HTTP defines request methods that convey the intended action: GET retrieves data without modifying state; POST creates a new resource; PUT replaces an existing resource; PATCH applies a partial update; DELETE removes a resource. Beyond the method, requests carry headers — metadata like Content-Type, Accept, and Authorization. APIs protect endpoints with Bearer tokens, API keys, and Basic Auth. Every response includes a status code: 200 OK, 201 Created, 400 Bad Request, 401 Unauthorized, 404 Not Found, 500 Internal Server Error.

Reading API responses fluently speeds up development. A good API client formats JSON responses with syntax highlighting and collapsible trees, dramatically reducing debugging time. Browser-based clients require no installation, no account, and work on any device — making them ideal for quick ad-hoc testing, sharing with colleagues, or working from locked-down corporate machines.

Common Use Cases

  • API development and testing — Backend developers test endpoints as they build them, verifying request handling, validation, and response shapes before writing client-side code.
  • Debugging production issues — Reproduce the raw API request to isolate whether a bug is in the client-side code or the API itself, narrowing the investigation scope.
  • Exploring third-party integrations — Understand real request-response shapes from payment processors, mapping services, or analytics APIs before writing integration code.
  • QA and manual regression testing — Quality engineers run API scenarios covering valid inputs, invalid inputs, authentication failures, and edge cases before releases.
  • Learning REST concepts — Students experiment with public APIs (GitHub, OpenWeatherMap, JSONPlaceholder) to build intuition for how web services work.

Frequently Asked Questions

What is an API client?

An API client is a graphical or browser-based interface for manually constructing HTTP requests — setting the method, URL, headers, and body — and inspecting the full response including status code, headers, and formatted body. It is the interactive complement to curl on the command line, offering a visual layer that makes exploration and debugging faster and more intuitive.

Browser API client vs Postman — which is better?

Postman is a full-featured platform with collections, environments, automated test scripts, and team collaboration — powerful, but heavy. A browser-based API client is optimized for speed and accessibility: no installation, no account required, always up to date. For quick requests or sharing with a colleague, browser clients often win on practicality.
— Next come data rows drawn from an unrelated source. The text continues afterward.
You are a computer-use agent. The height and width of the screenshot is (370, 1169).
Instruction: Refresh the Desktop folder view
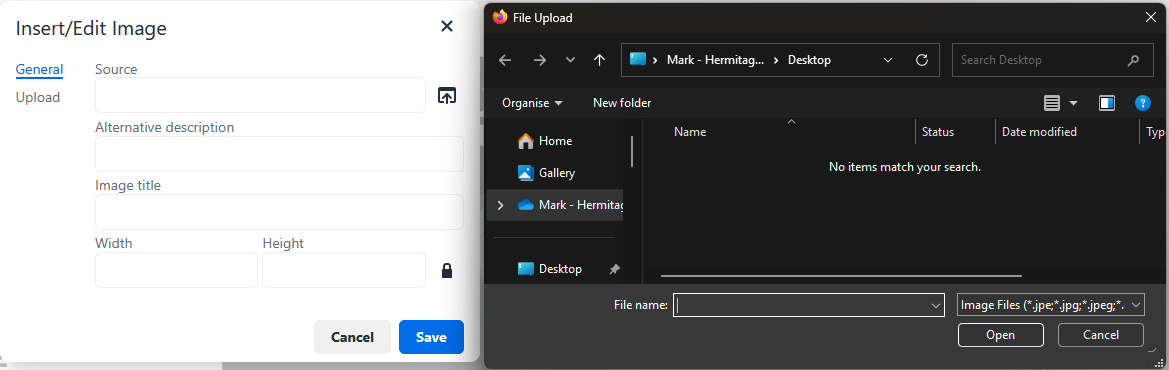pyautogui.click(x=921, y=60)
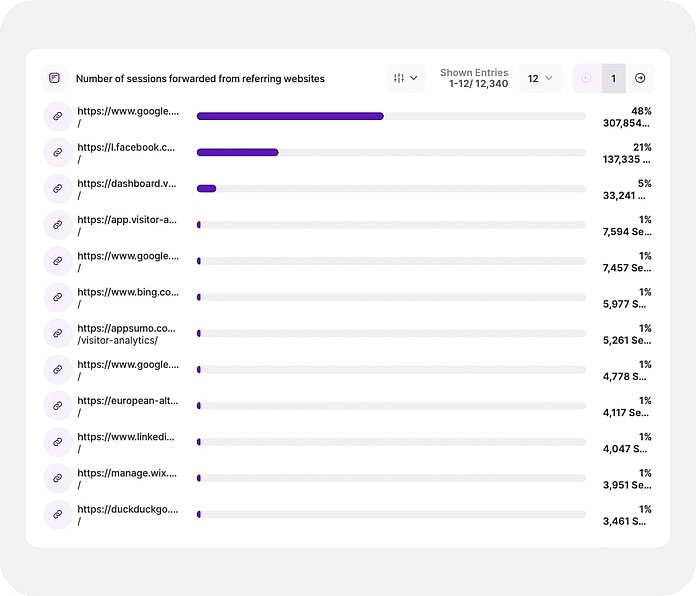This screenshot has width=696, height=596.
Task: Click the 307,854 sessions value
Action: pos(626,123)
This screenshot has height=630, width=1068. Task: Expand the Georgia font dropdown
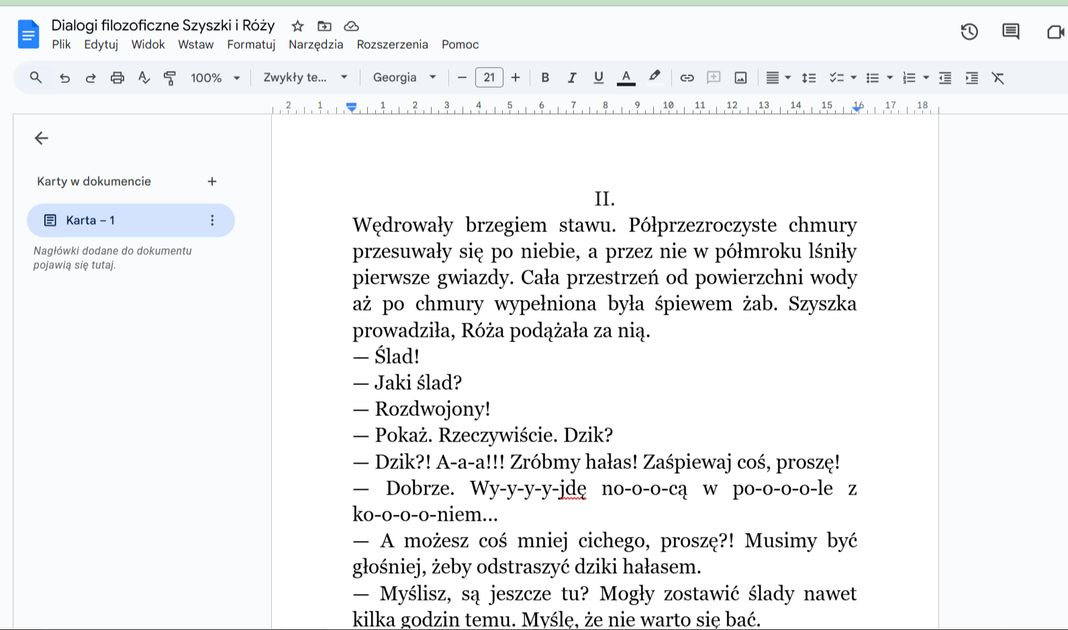click(x=404, y=78)
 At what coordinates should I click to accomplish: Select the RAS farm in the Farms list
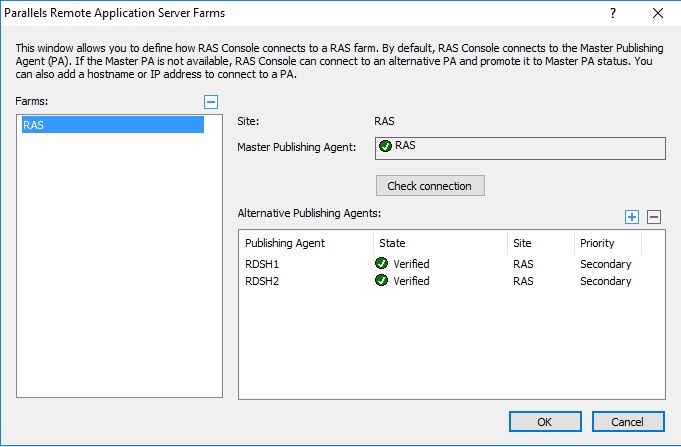pos(113,125)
For large teams managing hundreds of versioned API collections, Postman's ecosystem adds real value.

What is a Bearer token?

A Bearer token is an access token included in the HTTP Authorization header to authenticate API requests. The format is: Authorization: Bearer <token>. Whoever holds (bears) the token is granted access — the server does not verify the requester's identity beyond the token. Bearer tokens are commonly JWTs issued by OAuth 2.0 authorization servers, typically with an expiration time, and must be transmitted over HTTPS.

How do I send JSON in a POST request?

Select POST as the method, enter your endpoint URL, choose "raw JSON" as the body format, and write your JSON payload. Critically, add the header Content-Type: application/json so the server knows how to parse the body. Without this header, many servers will reject or misinterpret the request. This API client handles the Content-Type header automatically when you select JSON mode.

What does 401 Unauthorized mean?

A 401 response means the server requires authentication and either none was provided or what was provided is invalid. Common causes: missing Authorization header, expired Bearer token, incorrect API key, or wrong authentication scheme. A 403 Forbidden response means authentication succeeded but you lack permission. Fixing a 401 always involves examining and correcting your credentials.